Dating websites

Oh no, did I just get called unattractive???
Well if that's what is going on with me, it must be on the "clean cut white guy" boards because I don't like bodybuilders. You just gave me another reason not to like them.
In all fairness, there wasn't anything wrong with the women these douchecanoes considered unattractive. Some of those dudes have fucked-up ideas of attractiveness. Not that they're spectacular catches themselves. . .
 
In all fairness, there wasn't anything wrong with the women these douchecanoes considered unattractive. Some of those dudes have fucked-up ideas of attractiveness. Not that they're spectacular catches themselves. . .

Well now that my ego is bruised, if you want to see unattractive, check my previous posts, I've posted pics in the near past, in the BDSM forum.... no not necked ones.
*goes back to the BDSM forums where the bruising is welcomed*
 
In all fairness, there wasn't anything wrong with the women these douchecanoes considered unattractive. Some of those dudes have fucked-up ideas of attractiveness. Not that they're spectacular catches themselves. . .

Douchecanoe huh?
 
Oh man... during some bouts with insomnia (cats, ya know) I checked the Craigslist personals. People are nuts, putting their addresses and stuff! Ted Bundy is probably cursing from hell because he had to wear a sling, now a crazy just needs to show up.

I know people who enjoy reading the Craigslist personals for their entertainment value.

I will say the absolute best and worst dates of my life were with women I met through OkCupid.
 
To the original poster... I've been married/attached before Internet dating was really a common thing and I am sure I would be totally unsmooth Nd unfit for the dating world now. I have no moves.

But my brother in law uses eharmony with a great deal of success. I've met several of the girls he dated from there and they were really nice. Some were crazy. Some were not. But I think the ratio was not skewed more than non Internet dating. I think some kind of use it for a hookup service as well, but that's real dating too.

I know people who enjoy reading the Craigslist personals for their entertainment value.

I will say the absolute best and worst dates of my life were with women I met through OkCupid.

I used to read them for fun. That and the adult gigs section. And I'd also call the hookers for fun. And fuck them for fun. You know, for a laugh. :)

Kidding. I never did any of that.
 
I must say, my main issue with dating sites is the lack of dating. Guys will send messages back and forth for weeks, then just stop???? Even if it goes as far as exchanging phone numbers, there's some texting, then that stops too.
A few times guys have admitted to not using their photos in their ads and that's why, but other than those I don't know why guys don't get to the actual meeting stage.

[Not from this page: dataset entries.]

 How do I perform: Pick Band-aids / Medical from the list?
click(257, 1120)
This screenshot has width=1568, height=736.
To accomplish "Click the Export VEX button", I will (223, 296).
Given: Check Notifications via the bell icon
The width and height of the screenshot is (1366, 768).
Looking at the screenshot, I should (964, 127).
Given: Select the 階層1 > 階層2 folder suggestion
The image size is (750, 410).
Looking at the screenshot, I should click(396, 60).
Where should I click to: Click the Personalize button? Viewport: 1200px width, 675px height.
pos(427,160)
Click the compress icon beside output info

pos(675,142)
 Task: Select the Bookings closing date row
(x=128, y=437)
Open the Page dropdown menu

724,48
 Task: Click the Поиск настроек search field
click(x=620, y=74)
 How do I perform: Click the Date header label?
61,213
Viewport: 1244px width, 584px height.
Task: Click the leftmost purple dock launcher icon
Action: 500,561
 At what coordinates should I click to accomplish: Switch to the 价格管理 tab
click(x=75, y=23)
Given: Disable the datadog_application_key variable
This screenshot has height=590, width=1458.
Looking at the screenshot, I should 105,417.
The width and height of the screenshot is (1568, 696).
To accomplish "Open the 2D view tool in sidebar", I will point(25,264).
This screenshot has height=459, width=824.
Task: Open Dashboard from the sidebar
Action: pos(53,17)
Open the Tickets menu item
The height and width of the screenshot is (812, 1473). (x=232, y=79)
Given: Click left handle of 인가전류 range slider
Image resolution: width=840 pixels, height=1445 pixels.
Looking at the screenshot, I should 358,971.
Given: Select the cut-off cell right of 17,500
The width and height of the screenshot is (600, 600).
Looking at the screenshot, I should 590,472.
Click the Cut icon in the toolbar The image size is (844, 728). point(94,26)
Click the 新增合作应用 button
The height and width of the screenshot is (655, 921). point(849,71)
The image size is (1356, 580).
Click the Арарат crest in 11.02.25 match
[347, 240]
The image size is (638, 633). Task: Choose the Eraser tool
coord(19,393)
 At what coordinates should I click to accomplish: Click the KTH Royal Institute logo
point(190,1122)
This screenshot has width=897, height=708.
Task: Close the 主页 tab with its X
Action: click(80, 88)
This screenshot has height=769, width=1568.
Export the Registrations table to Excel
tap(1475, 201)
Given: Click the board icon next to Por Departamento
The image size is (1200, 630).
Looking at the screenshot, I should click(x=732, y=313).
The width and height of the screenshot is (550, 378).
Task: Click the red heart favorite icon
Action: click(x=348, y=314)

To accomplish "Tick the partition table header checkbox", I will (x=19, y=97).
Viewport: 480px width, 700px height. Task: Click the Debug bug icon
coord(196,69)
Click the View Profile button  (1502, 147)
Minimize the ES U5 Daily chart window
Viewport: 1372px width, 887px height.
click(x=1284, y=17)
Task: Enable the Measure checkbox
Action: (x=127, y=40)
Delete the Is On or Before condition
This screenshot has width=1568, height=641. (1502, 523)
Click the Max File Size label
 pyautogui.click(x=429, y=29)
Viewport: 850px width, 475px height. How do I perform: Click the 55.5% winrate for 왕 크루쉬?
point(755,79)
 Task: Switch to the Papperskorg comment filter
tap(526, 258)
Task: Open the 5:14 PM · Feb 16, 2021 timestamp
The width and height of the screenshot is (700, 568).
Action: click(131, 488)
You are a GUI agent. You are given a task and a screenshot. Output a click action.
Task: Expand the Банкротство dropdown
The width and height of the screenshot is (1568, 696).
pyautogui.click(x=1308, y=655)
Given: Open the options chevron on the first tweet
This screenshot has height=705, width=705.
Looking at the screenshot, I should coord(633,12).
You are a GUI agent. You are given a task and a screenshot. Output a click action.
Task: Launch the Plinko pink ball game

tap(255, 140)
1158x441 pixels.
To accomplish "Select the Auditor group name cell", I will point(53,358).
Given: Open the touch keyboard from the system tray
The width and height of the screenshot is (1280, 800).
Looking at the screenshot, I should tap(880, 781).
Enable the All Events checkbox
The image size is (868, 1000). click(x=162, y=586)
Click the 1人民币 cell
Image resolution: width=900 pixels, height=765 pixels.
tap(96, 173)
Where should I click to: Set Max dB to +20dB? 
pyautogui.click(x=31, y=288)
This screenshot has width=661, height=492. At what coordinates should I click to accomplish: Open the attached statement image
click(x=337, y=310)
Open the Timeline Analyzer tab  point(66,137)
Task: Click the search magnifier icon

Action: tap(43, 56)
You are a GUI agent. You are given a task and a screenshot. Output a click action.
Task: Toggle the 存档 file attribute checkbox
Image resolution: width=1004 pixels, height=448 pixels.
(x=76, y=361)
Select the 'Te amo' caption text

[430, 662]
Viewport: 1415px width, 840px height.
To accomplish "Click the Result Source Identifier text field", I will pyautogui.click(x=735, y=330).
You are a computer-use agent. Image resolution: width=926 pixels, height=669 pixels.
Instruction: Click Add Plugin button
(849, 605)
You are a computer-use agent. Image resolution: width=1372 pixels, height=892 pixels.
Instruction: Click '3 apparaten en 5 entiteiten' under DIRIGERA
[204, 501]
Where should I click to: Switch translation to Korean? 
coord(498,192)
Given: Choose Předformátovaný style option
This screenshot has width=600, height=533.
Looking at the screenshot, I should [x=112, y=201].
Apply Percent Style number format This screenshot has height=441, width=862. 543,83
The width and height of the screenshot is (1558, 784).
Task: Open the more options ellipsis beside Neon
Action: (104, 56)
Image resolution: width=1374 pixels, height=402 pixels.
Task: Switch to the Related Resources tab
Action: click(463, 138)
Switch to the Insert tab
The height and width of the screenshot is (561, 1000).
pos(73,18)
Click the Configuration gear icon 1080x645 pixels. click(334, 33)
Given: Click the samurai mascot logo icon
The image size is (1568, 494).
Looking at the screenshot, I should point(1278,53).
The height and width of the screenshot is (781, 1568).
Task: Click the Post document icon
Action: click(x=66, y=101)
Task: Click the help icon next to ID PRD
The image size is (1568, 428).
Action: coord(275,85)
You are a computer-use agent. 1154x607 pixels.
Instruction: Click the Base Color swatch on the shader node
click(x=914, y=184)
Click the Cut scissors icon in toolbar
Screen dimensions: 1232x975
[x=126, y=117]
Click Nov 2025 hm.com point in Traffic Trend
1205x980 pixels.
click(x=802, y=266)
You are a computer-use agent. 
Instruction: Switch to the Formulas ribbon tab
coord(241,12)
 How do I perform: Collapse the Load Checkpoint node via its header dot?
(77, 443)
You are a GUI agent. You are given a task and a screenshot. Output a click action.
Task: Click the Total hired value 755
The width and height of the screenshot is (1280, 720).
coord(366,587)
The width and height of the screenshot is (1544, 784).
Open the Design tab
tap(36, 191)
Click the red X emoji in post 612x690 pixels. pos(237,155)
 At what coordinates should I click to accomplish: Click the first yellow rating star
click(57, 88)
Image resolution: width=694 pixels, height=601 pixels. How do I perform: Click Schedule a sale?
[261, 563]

When I first joined, I thought I'd have like several dates a week and be on there for only a few months. Wrong!
I'm a pretty attractive woman, with my shit somewhat together (job, car, house, friends, hobbies...) and I keep telling myself, "hey I'm a good catch and I'm on here, there HAS to be others" but I really feel like throwing in the towel. Online dating is extremely frustrating!
Yeah, I've definitely had this experience as well. If you're going to do online dating you have to just accept a certain level of bullshit. That's why it's not for everyone. I eventually learned to push for a phone/face-to-face interaction really quickly (after like 3 or 4 emails), and also to just accept the fact that guys will seem really into you and write you and then disappear off the face of the earth. It's definitely not something everyone is willing to deal with. And it is exhausting. I could only do internet dating for a month or 2 at a time, then I'd have to take a break.

I guess the other major thing I learned from the process is that I got way more responses to my profile when I felt like I was 100% myself and not holding back. Like I started out leaving stuff out of my profile about my life (I'm pretty opinionated) b/c I didn't want to scare anybody away or turn anyone off. I got a ton of responses when I went ahead and put it all out there...and my pics weren't any better or sexier than they were originally. I hadn't thought about the fact that I would be more likely to attract the *right* people, and that's more important than trying not to scare someone off.
 
I haven't been on the bodybuilding.com message boards for a while, but a lot of the younger guys there would troll PlentyOfFish and strike up conversations with women whom they considered to be unattractive. They'd lead the women on, all the while posting pics and private conversations on the bb.com boards just for laughs. Then when they'd had their fun, they'd cut off all correspondence.

That's cruel.

If someone's being an asshat, that's one thing. If someone's sincere but unattractive, that's mean.

I like to think there's someone for everyone.